## PAGE TEXT
The Node.js bug that's invisible to your monitoring
Your health check says everything is fine. It takes one millisecond. Then traffic grows. Suddenly, your p99 latency jumps to 400ms. You look at your dashboards. Everything looks green.
CPU usage is moderate. Event loop lag is flat. Memory is healthy. Your APM shows a slow request but tells you nothing about why. There are no slow database calls. There are no errors.
The time is spent in the libuv thread pool.
Standard Node observability focuses on the event loop. The pool is a separate queue. It sits outside your reach.
Node runs JavaScript on the event loop. It pushes heavy tasks to the libuv thread pool. This includes:
- Filesystem work (fs.readFile, fs.writeFile).
- Crypto tasks (bcrypt, scrypt, pbkdf2).
- Compression (zlib gzip, deflate).
- DNS lookups (dns.lookup).

## CHALLENGES
a - In the article on the Node.js thread pool, where is the time actually spent when p99 latency jumps but the dashboards look green?
b - Write the next part of the article about the Node.js thread pool, starting after its last line.

## DATASET
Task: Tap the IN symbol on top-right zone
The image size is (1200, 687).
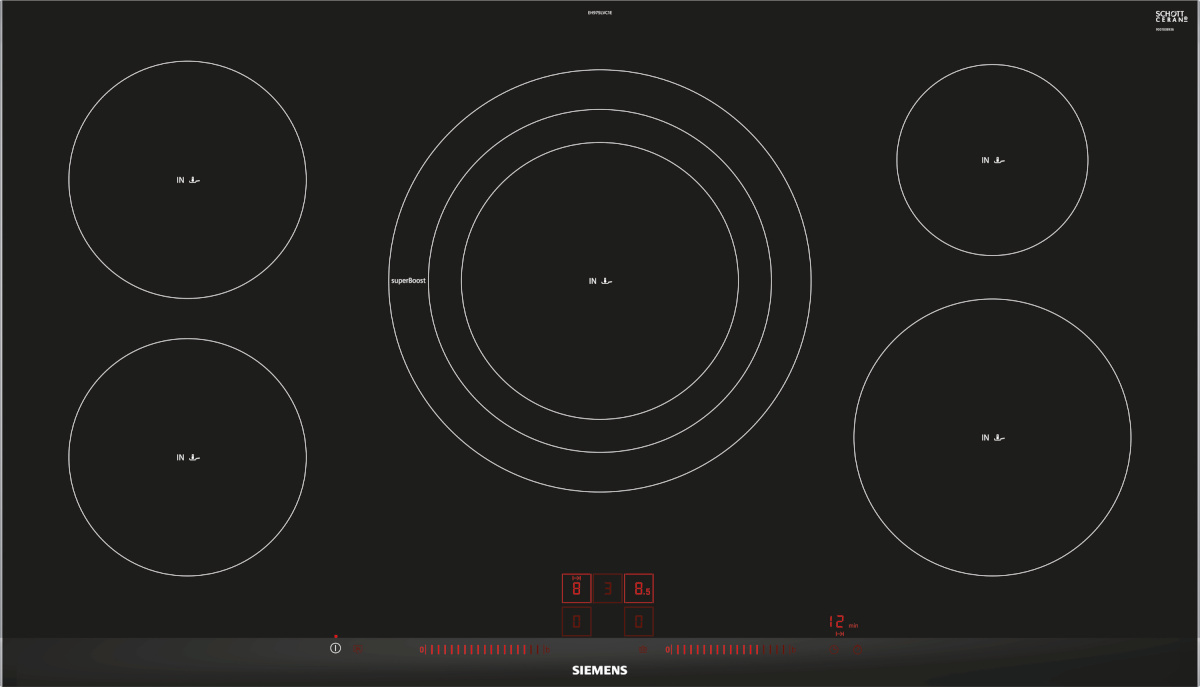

* * *

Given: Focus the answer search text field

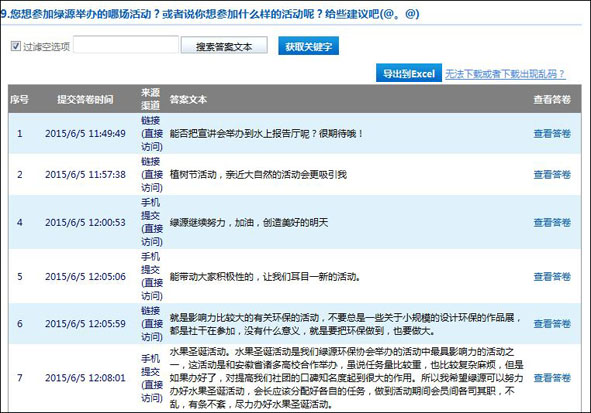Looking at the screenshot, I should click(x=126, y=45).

## ANSWERS IN ORDER
a - In the libuv thread pool.

b -
The pool defaults to only four threads. This is true regardless of how many CPU cores your machine has.
Four threads are not enough. Here are three ways the pool breaks:
Bcrypt at login. A single bcrypt hash can take 250ms. If four people log in at once, all slots are full. A fifth person waits in a queue. They pay 250ms just to start. Your latency doubles.
Large gzip operations. Compressing a large response holds a pool slot. If four requests do this at once, every other task waits. DNS lookups and file reads get stuck in line.
DNS lookups. Most Node apps use dns.lookup. This uses a blocking system call. It puts the task on the pool. If your network has a hiccup, these lookups stall the whole pool.
A request stuck in the pool queue is invisible. It is not using CPU. It is not running JavaScript. It is just parked.
How to find it:
If your p99 latency rises under load but event loop lag stays flat, check the pool.
The fastest test: Increase UV_THREADPOOL_SIZE. Set it to 64 in your environment and restart. If latency drops, you found the problem.
How to fix it properly:
- Use worker_threads for heavy crypto like bcrypt. This keeps them off the libuv pool.
- Use dns.resolve instead of dns.lookup. It is a real async resolver.
- Use streams for zlib work to release slots faster.
- Avoid heavy filesystem work on your main request paths.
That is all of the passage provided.